I know my horse is different from Angela's, but it's just an example that horses can change and become softer - the answer isn't to 'shut them up' with contraptions but instead to fix the root cause... with such an older and experienced horse I would have hoped to see a horse and rider really meshing together and traveling as one - not fighting at every turn.

Overall I think the Royal Horse Show was a fun and spectacular event with a lot of really great riders.

When we watch the Royal we always play a fun game - if its a non jumping class, everyone in your group picks an entry and see if someone can guess the winner before the placings are announced. If it is a jumper class then everyone in your group picks two jumps. Every time your jump gets refused or knocked down you get 1 point, and the most points win (it makes you think about what jumps are the most difficult in the course).

Another game we will play is counting down the strides - people in the group take turns counting down the strides to the fences, and for every time you get it right you get a point.

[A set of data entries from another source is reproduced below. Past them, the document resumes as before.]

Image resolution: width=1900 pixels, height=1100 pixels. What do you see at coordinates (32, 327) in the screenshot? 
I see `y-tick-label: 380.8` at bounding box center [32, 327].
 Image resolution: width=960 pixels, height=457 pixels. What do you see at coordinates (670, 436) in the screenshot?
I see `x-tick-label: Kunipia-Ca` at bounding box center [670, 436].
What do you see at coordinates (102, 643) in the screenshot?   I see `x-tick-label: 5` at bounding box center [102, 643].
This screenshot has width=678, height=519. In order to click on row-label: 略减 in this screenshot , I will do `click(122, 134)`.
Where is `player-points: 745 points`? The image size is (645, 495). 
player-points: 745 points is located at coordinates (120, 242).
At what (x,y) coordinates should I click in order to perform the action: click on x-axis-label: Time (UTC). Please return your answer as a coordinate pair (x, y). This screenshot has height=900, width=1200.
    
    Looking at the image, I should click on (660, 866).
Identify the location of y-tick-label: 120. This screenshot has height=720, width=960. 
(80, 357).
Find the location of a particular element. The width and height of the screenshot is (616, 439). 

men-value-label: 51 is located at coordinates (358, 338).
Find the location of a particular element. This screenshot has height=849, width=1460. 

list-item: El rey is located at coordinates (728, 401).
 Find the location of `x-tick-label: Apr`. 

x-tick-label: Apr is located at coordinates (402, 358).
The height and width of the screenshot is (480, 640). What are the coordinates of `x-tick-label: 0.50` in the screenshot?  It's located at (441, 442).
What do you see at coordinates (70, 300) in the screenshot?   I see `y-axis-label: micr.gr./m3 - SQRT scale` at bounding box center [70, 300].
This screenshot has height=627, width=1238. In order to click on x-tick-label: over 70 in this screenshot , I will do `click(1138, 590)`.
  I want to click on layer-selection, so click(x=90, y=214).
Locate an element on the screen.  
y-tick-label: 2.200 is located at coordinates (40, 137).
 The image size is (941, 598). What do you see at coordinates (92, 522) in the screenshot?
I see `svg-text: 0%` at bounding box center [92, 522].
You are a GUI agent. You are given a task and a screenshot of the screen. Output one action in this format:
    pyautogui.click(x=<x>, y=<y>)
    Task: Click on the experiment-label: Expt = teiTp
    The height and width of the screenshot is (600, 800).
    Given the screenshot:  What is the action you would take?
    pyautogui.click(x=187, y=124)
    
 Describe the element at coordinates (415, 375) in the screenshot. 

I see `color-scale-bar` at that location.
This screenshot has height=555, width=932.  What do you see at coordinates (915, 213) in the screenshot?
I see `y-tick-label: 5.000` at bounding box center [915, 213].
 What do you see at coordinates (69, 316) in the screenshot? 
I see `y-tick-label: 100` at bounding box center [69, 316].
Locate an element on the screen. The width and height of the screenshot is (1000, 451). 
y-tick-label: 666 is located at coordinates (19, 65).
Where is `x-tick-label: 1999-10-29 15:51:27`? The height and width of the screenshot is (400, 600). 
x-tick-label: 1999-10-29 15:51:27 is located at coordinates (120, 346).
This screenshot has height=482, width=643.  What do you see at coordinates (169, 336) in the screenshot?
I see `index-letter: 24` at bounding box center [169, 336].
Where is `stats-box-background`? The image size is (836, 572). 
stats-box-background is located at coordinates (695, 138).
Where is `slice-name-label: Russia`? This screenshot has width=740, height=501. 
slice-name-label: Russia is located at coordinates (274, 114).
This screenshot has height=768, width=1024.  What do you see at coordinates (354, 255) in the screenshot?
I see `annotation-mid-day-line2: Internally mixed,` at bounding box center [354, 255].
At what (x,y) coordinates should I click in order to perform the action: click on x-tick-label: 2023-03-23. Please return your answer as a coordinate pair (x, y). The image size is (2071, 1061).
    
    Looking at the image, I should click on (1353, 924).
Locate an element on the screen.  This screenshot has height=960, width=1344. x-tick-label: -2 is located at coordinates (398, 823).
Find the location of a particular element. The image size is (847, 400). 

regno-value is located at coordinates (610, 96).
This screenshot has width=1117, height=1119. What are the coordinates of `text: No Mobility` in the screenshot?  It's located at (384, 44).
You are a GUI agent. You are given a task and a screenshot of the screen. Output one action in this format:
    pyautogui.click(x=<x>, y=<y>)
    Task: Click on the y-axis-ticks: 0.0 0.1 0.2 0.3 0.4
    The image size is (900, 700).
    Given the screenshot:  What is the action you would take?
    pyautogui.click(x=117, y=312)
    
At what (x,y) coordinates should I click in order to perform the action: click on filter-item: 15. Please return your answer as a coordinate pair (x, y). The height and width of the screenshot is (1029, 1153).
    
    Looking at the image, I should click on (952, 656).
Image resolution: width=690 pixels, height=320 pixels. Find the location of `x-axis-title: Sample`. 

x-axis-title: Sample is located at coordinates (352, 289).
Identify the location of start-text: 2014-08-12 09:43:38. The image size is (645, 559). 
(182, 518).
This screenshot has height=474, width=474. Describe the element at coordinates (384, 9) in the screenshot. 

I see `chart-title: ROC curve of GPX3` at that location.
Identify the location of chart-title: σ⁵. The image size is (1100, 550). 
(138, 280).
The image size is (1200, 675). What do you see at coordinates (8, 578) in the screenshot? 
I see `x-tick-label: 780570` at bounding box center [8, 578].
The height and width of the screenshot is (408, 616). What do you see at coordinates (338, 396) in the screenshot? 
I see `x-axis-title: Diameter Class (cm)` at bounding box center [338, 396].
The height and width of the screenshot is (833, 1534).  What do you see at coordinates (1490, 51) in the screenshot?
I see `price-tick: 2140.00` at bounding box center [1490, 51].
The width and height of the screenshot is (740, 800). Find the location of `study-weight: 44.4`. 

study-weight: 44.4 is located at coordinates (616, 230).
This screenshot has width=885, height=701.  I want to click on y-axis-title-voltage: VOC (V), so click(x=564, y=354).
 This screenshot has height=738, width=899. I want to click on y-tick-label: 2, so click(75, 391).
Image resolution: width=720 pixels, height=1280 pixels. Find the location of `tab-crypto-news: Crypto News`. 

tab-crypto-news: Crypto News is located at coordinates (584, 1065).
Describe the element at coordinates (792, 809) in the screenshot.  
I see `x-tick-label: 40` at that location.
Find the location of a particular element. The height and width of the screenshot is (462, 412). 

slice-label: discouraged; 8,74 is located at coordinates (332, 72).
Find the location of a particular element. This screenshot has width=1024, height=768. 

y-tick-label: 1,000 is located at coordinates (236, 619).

Most points wins.

The Royal is always a fun event to attend every year - and it seems to me that more and more riders are becoming better leaders for their horse.

I think it's important for all riders (including myself) to remember we need to keep learning and trying to understand our horse. After all, a horse that understands you and is willing will be much more successful than a horse that is fighting every stride.